I know that for many of you, that sounds like a luxury. We live in a world that demands we be reachable at all hours, tethered to a glow that never quite dims. But lately, I’ve been hearing from more of you—dear hearts—that you feel frayed. Like a sweater that’s been caught on a nail and is slowly unraveling. You’re tired of the constant scroll, the weight of everyone else’s highlight reels, and the quiet, nagging anxiety that comes from being 'on' 24/7.
Let’s talk about a digital detox. Not the kind where you throw your phone into the lake—though, lord knows, sometimes that’s tempting—but the kind that helps you reclaim your own attention.
The Art of the 'Slow Tech' Transition
You don’t have to go off the grid to find peace. When I retired from teaching, I realized that my own habit of checking emails at 9:00 PM was keeping my brain in 'classroom management' mode long after the kids had gone home.
Start small. Try the 'Golden Hour' rule. For one hour after you wake up and one hour before you sleep, your phone stays in another room. When you wake up, instead of checking the weather in Paris or a friend’s breakfast on Instagram, look at your own window. What is the sky doing? What is the temperature? Bringing your attention back to your immediate physical reality is the first step toward grounding yourself.
Creating Physical Boundaries
I learned a long time ago with my second graders that if you want a child to focus, you remove the distractions. We are no different. My husband Tom and I used to have a 'no screens at the table' rule, and I’ve kept it up even though I’m eating alone these days.

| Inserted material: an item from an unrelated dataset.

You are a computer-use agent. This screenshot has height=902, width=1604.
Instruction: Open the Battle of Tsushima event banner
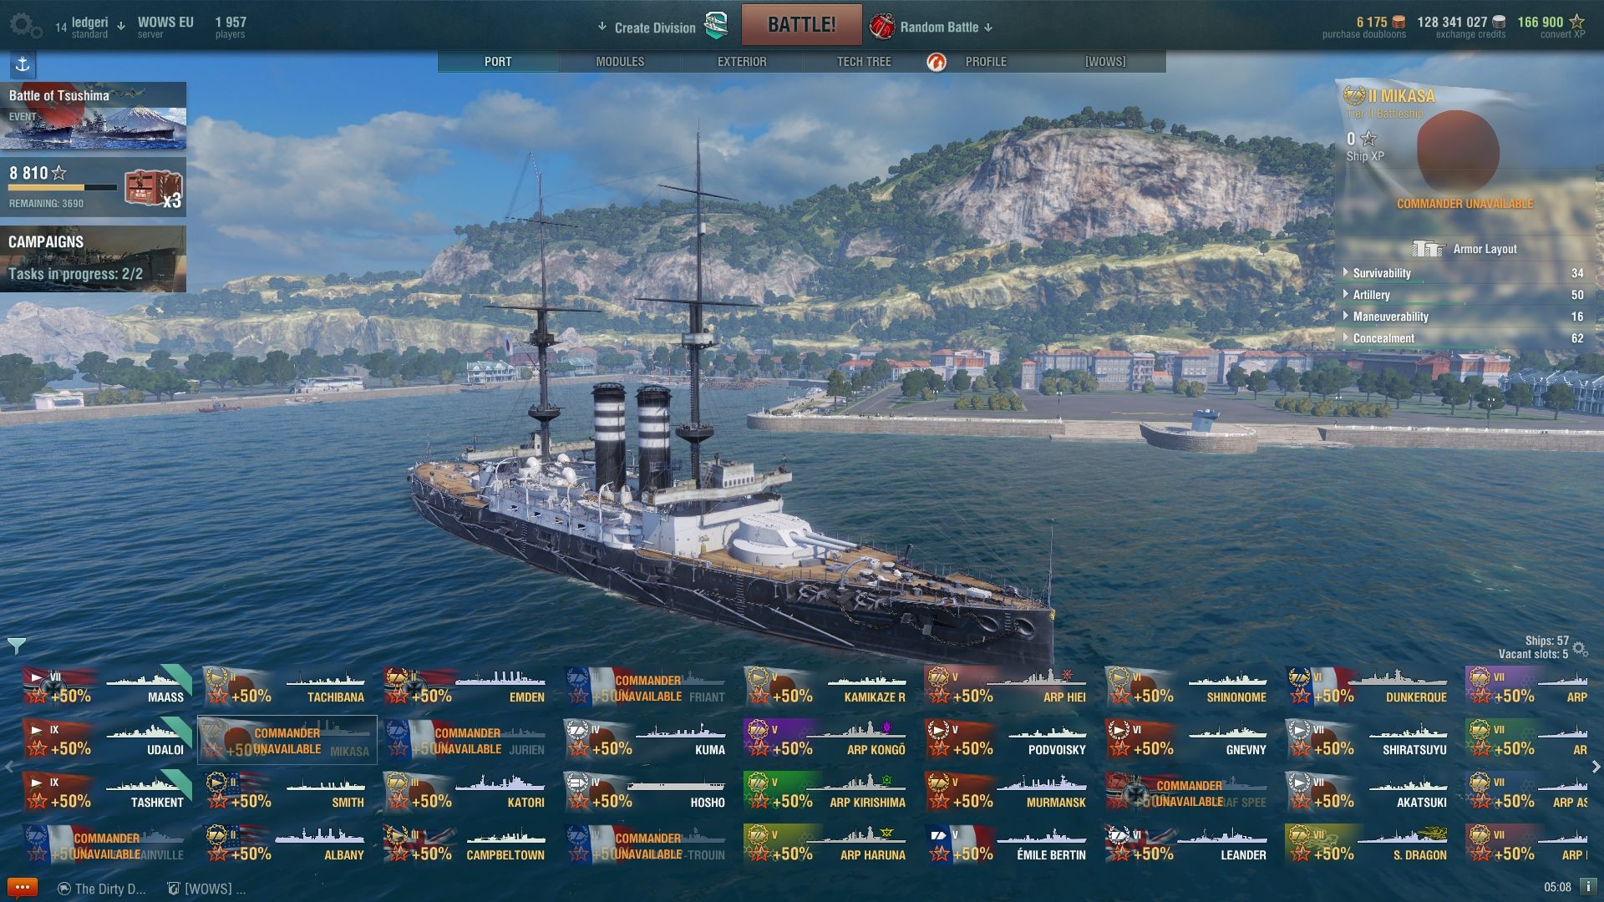(x=93, y=115)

Buy yourself a cheap, old-fashioned alarm clock. When you stop using your phone as an alarm, you stop the temptation to scroll the moment you open your eyes. Keep your phone in a designated 'docking station'—a decorative basket by the front door or in the kitchen drawer. If you have to walk across the room to check it, you’ll find that half the time, the impulse to check it just fades away. You’ll ask yourself, 'Is this worth getting up for?' and nine times out of ten, the answer is no.
The Joy of Boredom
This is the one I think we fear the most: being bored. We’ve been conditioned to fill every elevator ride, every grocery store checkout, and every waiting room with a scroll. But boredom is where my best ideas used to come from when I was a girl. It’s where the 'me' lives.
Next time you’re standing in line, keep your hands in your pockets. Look at the person in front of you. Notice the architecture of the building. Let your mind wander. You might find that without the crutch of a screen, you feel a little restless at first—that’s just the withdrawal of the dopamine machine. Let it pass. Beneath that restlessness is a very calm, very steady version of you waiting to be noticed.
Curating Your Digital Garden
If you must be online, be a gardener, not a scavenger. A gardener picks what they want to grow; a scavenger just eats whatever is left on the ground. Go through your social media feeds. If an account makes you feel less than, anxious, or like you’re falling behind, hit that unfollow button. It isn’t mean; it’s self-preservation. Replace those accounts with things that feed your curiosity—botany, history, woodworking, poetry. Make your digital space a place that inspires you rather than one that drains you.
Returning to Your Hands
When you unplug, you suddenly have a lot of time on your hands. Literally. My best advice for the digital detox is to replace the scrolling thumb with a 'hands-on' hobby. It doesn't have to be a big production. It could be folding laundry, deadheading your flowers, knitting a scarf, or even just kneading a loaf of sourdough.
When we do something tactile, we enter a flow state. We stop worrying about what someone in California said on the internet and we start focusing on the texture of the dough, the weight of the needle, or the scent of the fabric. It brings the energy back into your body, where it belongs.
Take it slow, my dears. You’re not trying to become a hermit; you’re just trying to be a person who lives in the real world again. Start with one evening, or one morning. See how the air feels when you aren't looking through a lens. I think you’ll find that the world is much more vibrant, and much kinder, than the one inside your phone.
How are you feeling about your screen time lately? Are you finding it hard to put it down, or have you found a little pocket of peace already? Pull up a chair and tell me about it—I’m listening.